Die Kristallisation einer Flüssigkeit ist das Produkt zweier Prozesse, die nacheinander stattfinden [14]. Zuerst tritt eine Nukleation auf, infolge derer Kristalle in der Flüssigkeit wachsen. Nukleation und Kristallwachstum gehorchen unterschiedlichen Gesetz-mäßigkeiten. Wie viele Flüssigkeiten erstarrt eine wäßrige Lösung nicht am tatsächlichen Gefrierpunkt, sondern läßt sich je nach Reinheit deutlich unter den Gefrierpunkt unterkühlen [6,14,25,43]. Die Unterkühlung von Lösungen beruht auf dem Ausbleiben der Nukleation, die für das Auftreten von Kristallisationskeimen verantwortlich ist. Bei absolut reinem Wasser, das keinerlei heterogene Verunreinigungen beinhaltet, findet eine homogene Nukleation [2,53] statt, bei der sich Wassermoleküle spontan zusammenlagern. In der Praxis ist aber immer mit der Anwesenheit einer heterogenen Verunreinigung zu rechnen, an deren Oberfläche eine heterogene Nukleation [2,53] ausgelöst wird. Das Ausmaß der auftretenden Unterkühlung ist abhängig von der Art und Oberflächenbeschaffenheit der heterogenen Verunreinigung [14]. Je ähnlicher die Oberflächenbeschaffenheit des Kristallisationskeims einem Eiskristall ist, desto weniger ausgeprägt ist die Unterkühlung [6]. Bei Lösungen wird das Ausmaß der Unterkühlung von der Art und Menge der gelösten Substanzen beeinflußt, so daß Lösungen unterschiedlich stark unterkühlt werden können [14]. Bei partikelfreien Lösungen, wie sie für die parenterale Applikation gefordert werden [18], können Unterkühlungen bis zu 10-15 Kelvin unter die eutektische Temperatur beobachtet werden [7a,14]. Die Folge eines Einfrierens aus dem unterkühlten Zustand heraus sind Einfriervorgänge, die sehr schnell ablaufen, ohne daß Zeit für ein ausgeprägtes und geordnetes Kristallwachstum zur Verfügung steht [7a]. Dieses schnelle und zufallsartig einsetzende Auskristallisieren ist zudem in seiner Geschwindigkeit durch äußere Temperatureinprägung kaum kontrollierbar, und damit ist auch die Produktstruktur und die Eiskristallgröße wenig beeinflußbar. Die Größe der entstehenden Eiskristalle und damit die Porengröße des gefriergetrockneten Produktes werden, neben der Determinierung durch Unterkühlungseffekte, von der Einfriergeschwindigkeit, bedingt durch die Platten-temperatur, beeinflußt [6,7a]. Abb.3 zeigt die Abnahme des mittleren Porendurchmessers einer gefriergetrockneten Dextrinlösung mit zunehmender, durch die Plattentemperatur bedingter, Einfriergeschwindigkeit.

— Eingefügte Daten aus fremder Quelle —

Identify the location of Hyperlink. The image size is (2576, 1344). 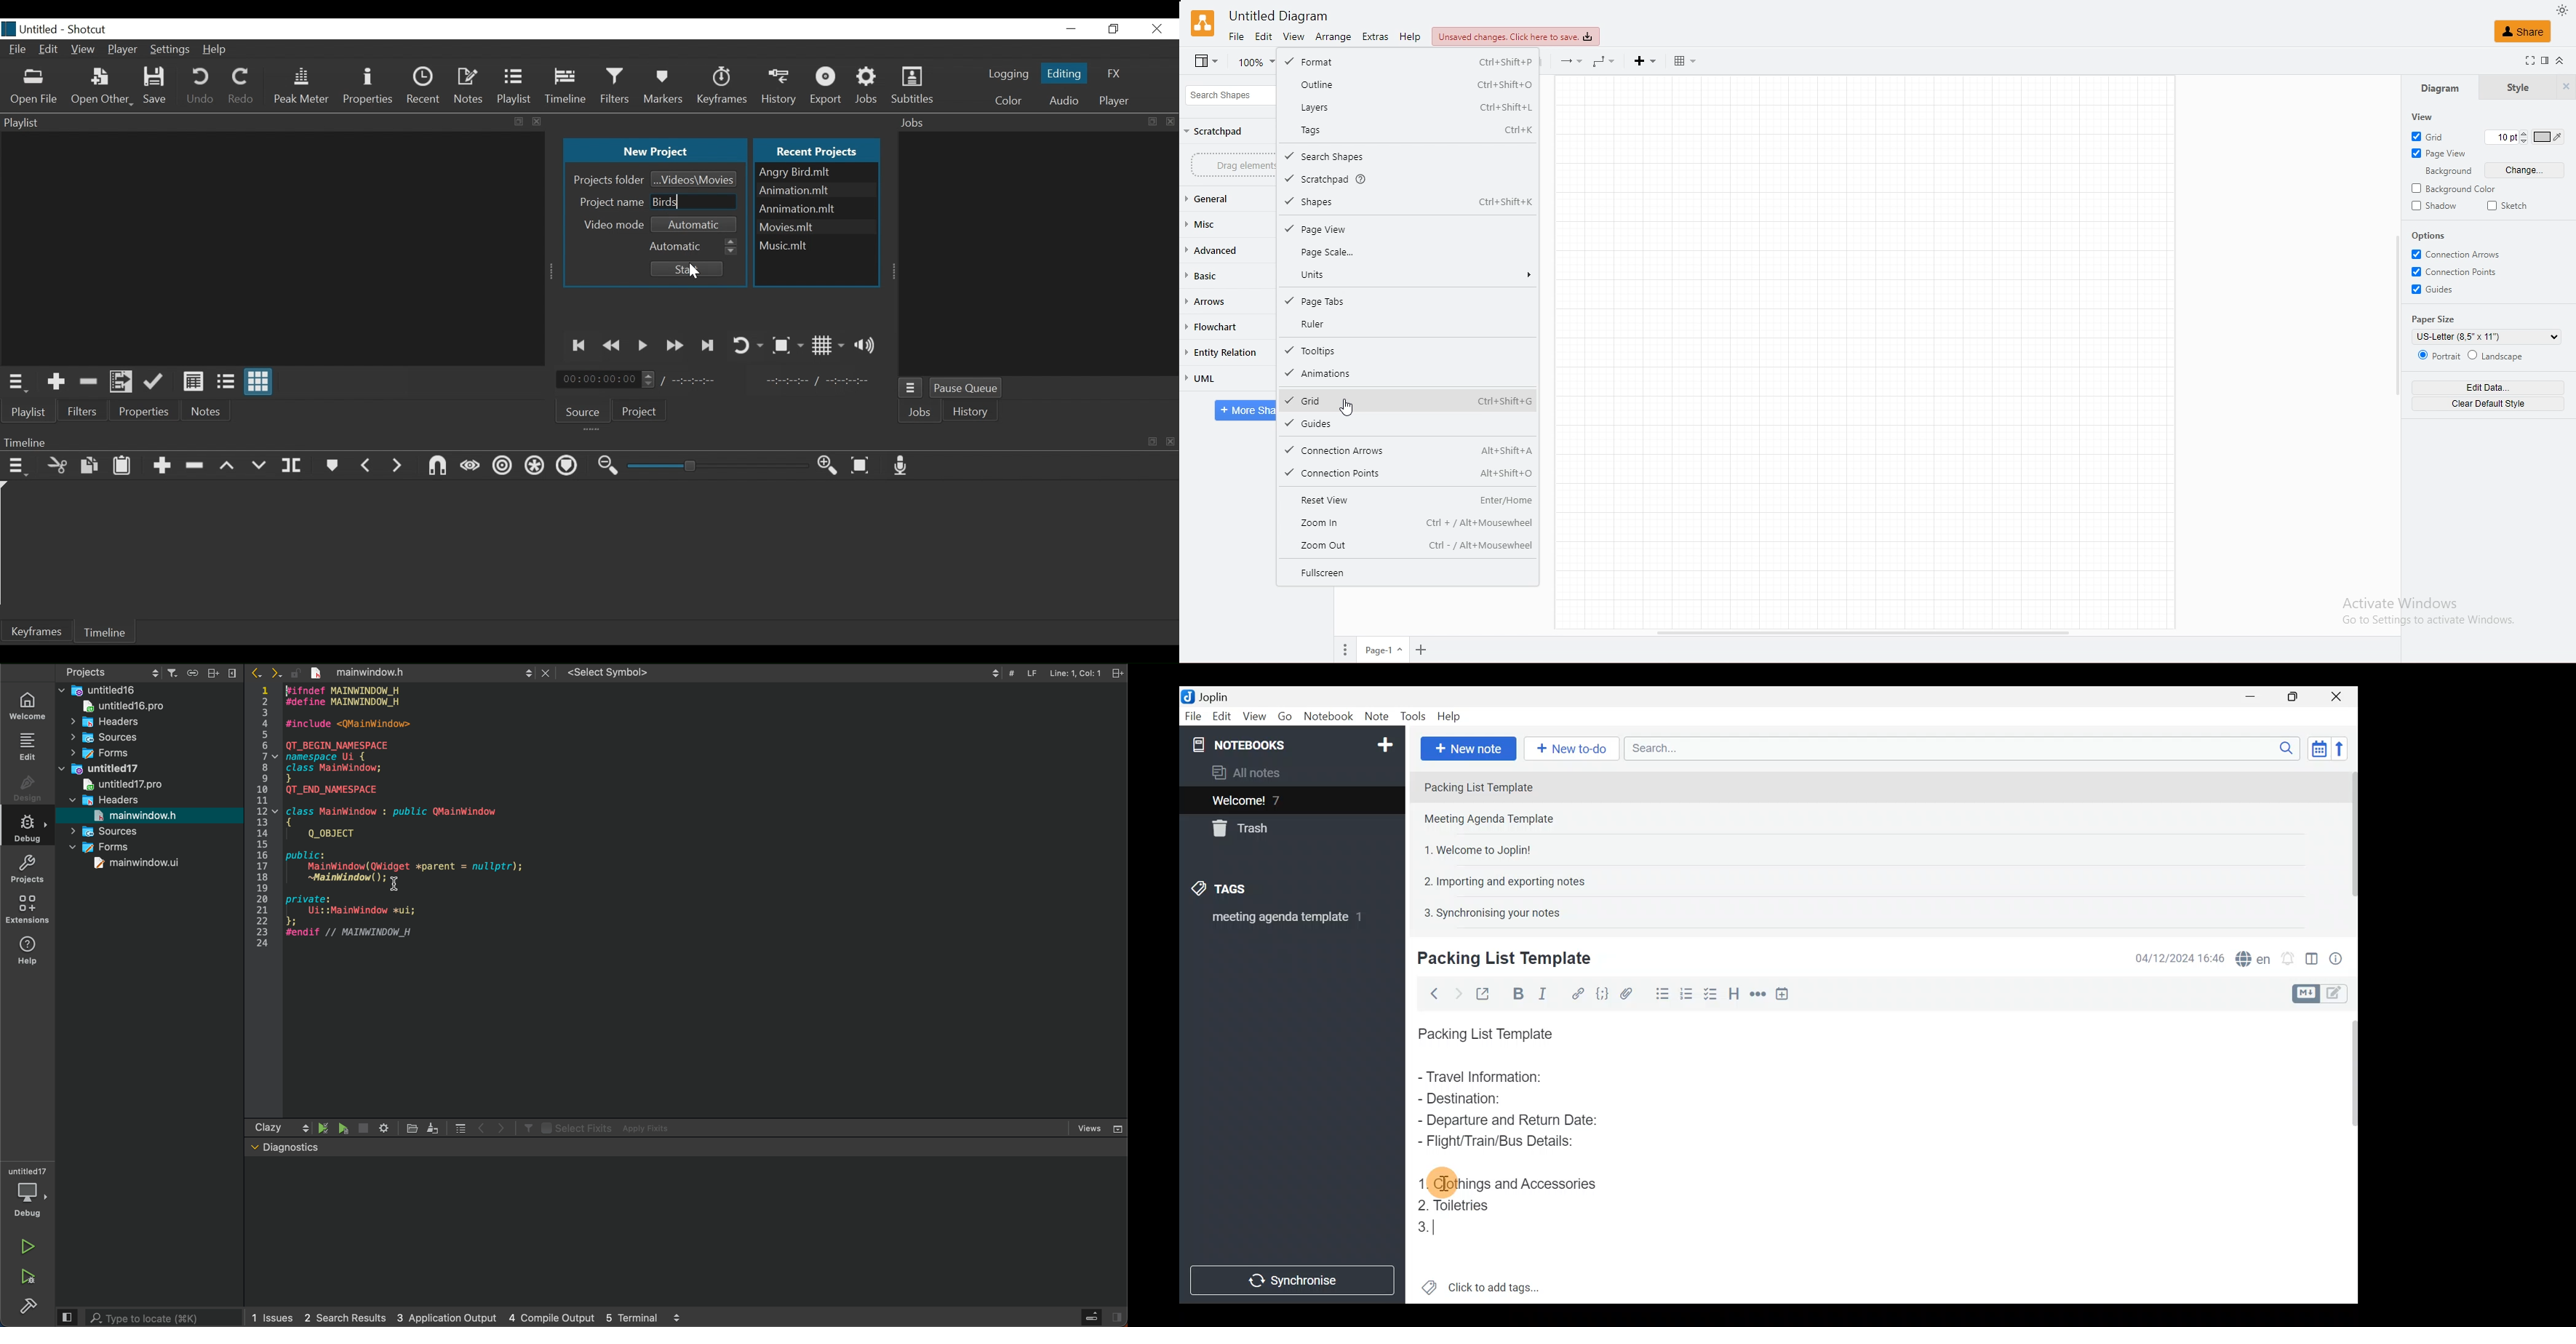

Abb.3: Abhängigkeit der mittleren Porendurchmesser gefriergetrockneter Dextrin-Lösungen von der Einfriergeschwindigkeit [7a].

Die Größe der gebildeten Eiskristalle ist später in der Haupttrocknung von großer Bedeutung, da kleine Eiskristalle kleine Poren bei der Trocknung hinterlassen und einen feinporösen Produktkuchen erzeugen, der einen erhöhten Widerstand für den durchströmenden Wasserdampf darstellt und die Sublimation erschwert [30]. Die große spezifische Oberfläche eines feinporigen Produktkuchens beschleunigt allerdings die Entfernung von „non-frozen“ Wasser in der anschließenden Nachtrocknung [30].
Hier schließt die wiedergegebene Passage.